Page extract |
+---+
We find this simple concept easy enough to understand, and yet we chronically have difficulty in understanding that, in most countries, the president, or prime minister, is not by any means the man who makes the big decisions in the running of the country.
We assume that, because we were allowed to vote for our leader, he must actually be our leader. But, as Mark Twain has at times been credited as saying, “If voting made any difference, they wouldn’t let us do it.”
Similarly, the man whose family took over the financing of Europe, Meyer Rothschild, said, “Permit me to issue and control the money of a nation and I care not who makes its laws.” His family has been calling the shots for centuries, but like the owners of the apartment building, they keep a low profile.
Remarkably, most people will nod their heads at the above quotes, yet somehow still imagine their elected leader to be in charge.
Most anyone will accept that the voting system in their country has been corrupted in one way or another and it’s even more likely that they’ll acknowledge that the central banks control the flow of money. Yet, they persist in believing that, even if elections are financed by the big banks, the military industrial complex, Big Pharma, etc., somehow, those who are elected remain loyal to the voters, not to those who paid for their election.
And, they imagine these elected members to be running the show.
Further, whilst they often acknowledge that the political party that they oppose is bought and paid for, they prefer to think that the one they favour is not.
+---+
Source material |
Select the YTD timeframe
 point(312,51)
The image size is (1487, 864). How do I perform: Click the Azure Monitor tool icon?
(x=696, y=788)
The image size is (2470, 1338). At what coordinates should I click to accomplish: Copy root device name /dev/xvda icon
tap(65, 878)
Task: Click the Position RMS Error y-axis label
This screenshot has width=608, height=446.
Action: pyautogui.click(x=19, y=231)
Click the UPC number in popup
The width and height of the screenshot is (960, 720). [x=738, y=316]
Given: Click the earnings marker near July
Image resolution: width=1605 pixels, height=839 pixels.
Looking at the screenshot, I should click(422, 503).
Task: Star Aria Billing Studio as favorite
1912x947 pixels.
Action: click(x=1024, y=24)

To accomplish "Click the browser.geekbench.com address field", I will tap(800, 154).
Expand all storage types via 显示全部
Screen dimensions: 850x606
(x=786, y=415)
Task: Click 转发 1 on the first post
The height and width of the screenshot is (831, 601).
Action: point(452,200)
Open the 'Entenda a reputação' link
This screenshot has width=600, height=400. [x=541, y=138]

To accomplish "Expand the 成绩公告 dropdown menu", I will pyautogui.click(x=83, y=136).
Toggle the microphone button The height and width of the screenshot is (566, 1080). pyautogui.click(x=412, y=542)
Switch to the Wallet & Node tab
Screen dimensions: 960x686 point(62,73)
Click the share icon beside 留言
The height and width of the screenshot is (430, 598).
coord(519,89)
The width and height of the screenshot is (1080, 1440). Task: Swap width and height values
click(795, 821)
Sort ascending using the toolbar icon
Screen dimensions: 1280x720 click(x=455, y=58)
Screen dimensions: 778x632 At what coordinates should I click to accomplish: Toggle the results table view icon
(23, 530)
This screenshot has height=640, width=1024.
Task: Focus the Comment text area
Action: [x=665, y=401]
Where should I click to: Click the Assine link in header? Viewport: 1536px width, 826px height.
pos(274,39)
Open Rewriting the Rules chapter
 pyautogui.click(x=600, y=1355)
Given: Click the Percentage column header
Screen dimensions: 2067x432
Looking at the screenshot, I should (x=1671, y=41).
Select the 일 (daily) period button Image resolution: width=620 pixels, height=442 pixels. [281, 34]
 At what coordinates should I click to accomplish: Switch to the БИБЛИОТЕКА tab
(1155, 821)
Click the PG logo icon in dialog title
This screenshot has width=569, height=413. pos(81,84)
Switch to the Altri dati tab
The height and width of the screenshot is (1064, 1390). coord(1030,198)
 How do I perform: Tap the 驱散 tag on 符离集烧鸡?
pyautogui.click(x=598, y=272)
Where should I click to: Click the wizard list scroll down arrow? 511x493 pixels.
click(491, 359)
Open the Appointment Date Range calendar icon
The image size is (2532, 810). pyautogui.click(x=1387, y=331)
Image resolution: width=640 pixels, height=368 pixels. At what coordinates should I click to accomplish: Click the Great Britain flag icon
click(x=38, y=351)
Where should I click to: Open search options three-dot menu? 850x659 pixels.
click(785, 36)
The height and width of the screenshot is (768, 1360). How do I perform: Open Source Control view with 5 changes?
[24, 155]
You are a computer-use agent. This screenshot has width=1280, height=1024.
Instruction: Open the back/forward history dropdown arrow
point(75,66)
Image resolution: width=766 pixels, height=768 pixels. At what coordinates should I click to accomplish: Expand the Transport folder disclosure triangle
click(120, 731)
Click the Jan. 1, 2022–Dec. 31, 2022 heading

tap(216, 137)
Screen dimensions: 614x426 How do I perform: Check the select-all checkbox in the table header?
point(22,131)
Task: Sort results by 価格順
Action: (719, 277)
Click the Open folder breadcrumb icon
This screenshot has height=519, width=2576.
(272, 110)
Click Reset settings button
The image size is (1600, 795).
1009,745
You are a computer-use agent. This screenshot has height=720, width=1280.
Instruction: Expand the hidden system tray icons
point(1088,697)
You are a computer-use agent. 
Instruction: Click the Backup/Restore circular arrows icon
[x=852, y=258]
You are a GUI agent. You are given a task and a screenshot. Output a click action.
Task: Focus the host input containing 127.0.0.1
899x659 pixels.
+---+
Required action 1 |
Answer these questions from the passage on elected leaders.
(a) Who has at times been credited with the words "If voting made any difference, they wouldn't let us do it"?
(b) Whose family, according to the text, took over the financing of Europe?
(c) What do people prefer to think about the political party they favor?
Required action 2 |
Write a continuation of the passage on elected leaders, beginning right after its final sentence.
The items are separate material and have nothing to do with the passage on elected leaders.

Answer area 1 |
(a) Mark Twain
(b) Meyer Rothschild's family
(c) That it is not bought and paid for

Answer area 2 |
At this point, both the EU and the US are run by the Deep State. In Europe it’s a bit more obvious, as the EU is a visible, unelected body that holds sway over all of the most significant developments in Europe.
In the US, it’s a bit less obvious, but it’s generally understood that the CIA, FBI and other similar organisations run independently of the president. (He has the power to fire a Director, but does not have the power to eliminate these organisations or change their agenda.)
The US is run as a corporatist body – joint rule by big business and the state. The elected members are, like doormen, temporary. They are, of course, highly visible, which they’re intended to be, as they’re meant to distract the public eye away from those who are truly in charge.
And, like doormen, they’re disposable. They can be unelected at four-year intervals and the agenda continues as planned. They are, in fact, largely irrelevant to the direction that the country takes.
The president in particular falls into this category. There have been quite a few presidents who rose to that post with little or no previous experience in elected office. Their election is a result of popularity. If they do a better job of creating campaign-promises than their opponents, they emerge as the winners, even if they have no political ties, associations with other legislators, or previous experience in the job.
And yet, we somehow assume that those who really pull the strings would spend hundreds of millions of dollars on elections, then tolerate a newly-elected outsider to wash away their investment by actually taking charge.
To be sure, there have been presidents who have bucked the Deep State, but they tend to change their tune rather quickly and get back into line. Those who have refused have sometimes found themselves on the business end of a bullet, although, more recently, the preferred tactic has been to invent accusations of corruption and indecency, then to produce questionable witnesses to discredit the leader. (A leader who has been forced out in disgrace is just as gone as one that’s been assassinated.)